-- START DATA PROVIDED --

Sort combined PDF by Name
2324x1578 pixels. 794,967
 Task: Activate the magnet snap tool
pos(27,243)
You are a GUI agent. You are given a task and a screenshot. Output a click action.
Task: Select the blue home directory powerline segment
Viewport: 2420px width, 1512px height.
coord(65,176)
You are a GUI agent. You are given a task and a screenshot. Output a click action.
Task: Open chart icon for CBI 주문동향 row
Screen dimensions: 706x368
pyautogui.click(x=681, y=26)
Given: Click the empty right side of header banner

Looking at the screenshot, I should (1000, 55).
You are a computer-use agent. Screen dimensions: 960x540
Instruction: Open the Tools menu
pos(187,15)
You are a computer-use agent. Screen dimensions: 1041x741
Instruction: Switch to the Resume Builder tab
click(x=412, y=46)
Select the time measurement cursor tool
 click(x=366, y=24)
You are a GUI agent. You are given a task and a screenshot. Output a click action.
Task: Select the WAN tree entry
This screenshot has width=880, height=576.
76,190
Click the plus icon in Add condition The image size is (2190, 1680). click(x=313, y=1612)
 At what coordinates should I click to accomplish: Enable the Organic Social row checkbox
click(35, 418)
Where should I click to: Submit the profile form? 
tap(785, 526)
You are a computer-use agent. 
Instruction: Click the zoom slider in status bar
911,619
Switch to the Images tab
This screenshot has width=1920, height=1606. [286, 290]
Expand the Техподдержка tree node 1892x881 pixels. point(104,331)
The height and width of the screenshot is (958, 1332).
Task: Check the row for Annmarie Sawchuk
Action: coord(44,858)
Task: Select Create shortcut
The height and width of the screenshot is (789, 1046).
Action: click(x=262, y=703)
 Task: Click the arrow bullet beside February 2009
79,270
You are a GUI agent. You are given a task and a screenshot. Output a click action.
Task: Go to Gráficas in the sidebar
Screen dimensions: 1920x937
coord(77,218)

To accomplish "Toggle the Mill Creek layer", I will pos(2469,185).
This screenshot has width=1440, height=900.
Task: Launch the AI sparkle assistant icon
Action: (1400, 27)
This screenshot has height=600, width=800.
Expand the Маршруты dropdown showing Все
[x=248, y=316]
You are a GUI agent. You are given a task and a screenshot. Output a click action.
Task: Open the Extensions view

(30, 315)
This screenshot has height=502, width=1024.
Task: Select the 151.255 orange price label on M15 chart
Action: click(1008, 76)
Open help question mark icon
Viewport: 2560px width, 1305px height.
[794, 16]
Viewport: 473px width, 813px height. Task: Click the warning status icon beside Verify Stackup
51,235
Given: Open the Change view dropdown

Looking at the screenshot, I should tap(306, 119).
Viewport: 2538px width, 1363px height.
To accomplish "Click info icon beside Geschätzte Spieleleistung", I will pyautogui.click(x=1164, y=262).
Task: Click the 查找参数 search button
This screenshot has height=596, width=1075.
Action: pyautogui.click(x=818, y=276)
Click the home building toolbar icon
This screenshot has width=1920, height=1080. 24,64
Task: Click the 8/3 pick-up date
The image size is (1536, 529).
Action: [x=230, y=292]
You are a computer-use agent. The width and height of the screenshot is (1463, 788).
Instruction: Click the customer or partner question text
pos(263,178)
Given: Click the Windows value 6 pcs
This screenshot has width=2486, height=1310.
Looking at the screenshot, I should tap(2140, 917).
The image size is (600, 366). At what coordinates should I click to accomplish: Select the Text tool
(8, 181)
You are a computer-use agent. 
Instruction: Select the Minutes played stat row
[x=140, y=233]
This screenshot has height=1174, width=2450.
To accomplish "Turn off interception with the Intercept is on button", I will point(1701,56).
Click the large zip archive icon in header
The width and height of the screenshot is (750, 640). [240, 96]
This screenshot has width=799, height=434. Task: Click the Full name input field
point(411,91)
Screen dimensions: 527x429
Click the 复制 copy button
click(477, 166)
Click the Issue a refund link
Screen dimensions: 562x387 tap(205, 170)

-- END DATA PROVIDED --

▸ WHAT THIS TASK INVOLVES: Print the records from the line containing "Task: Activate the magnet snap tool" through the line containing "Looking at the screenshot, I should (1000, 55).", reproducing every line in that stretch exactly.

▸ RESULT BELOW:
 Task: Activate the magnet snap tool
pos(27,243)
You are a GUI agent. You are given a task and a screenshot. Output a click action.
Task: Select the blue home directory powerline segment
Viewport: 2420px width, 1512px height.
coord(65,176)
You are a GUI agent. You are given a task and a screenshot. Output a click action.
Task: Open chart icon for CBI 주문동향 row
Screen dimensions: 706x368
pyautogui.click(x=681, y=26)
Given: Click the empty right side of header banner

Looking at the screenshot, I should (1000, 55).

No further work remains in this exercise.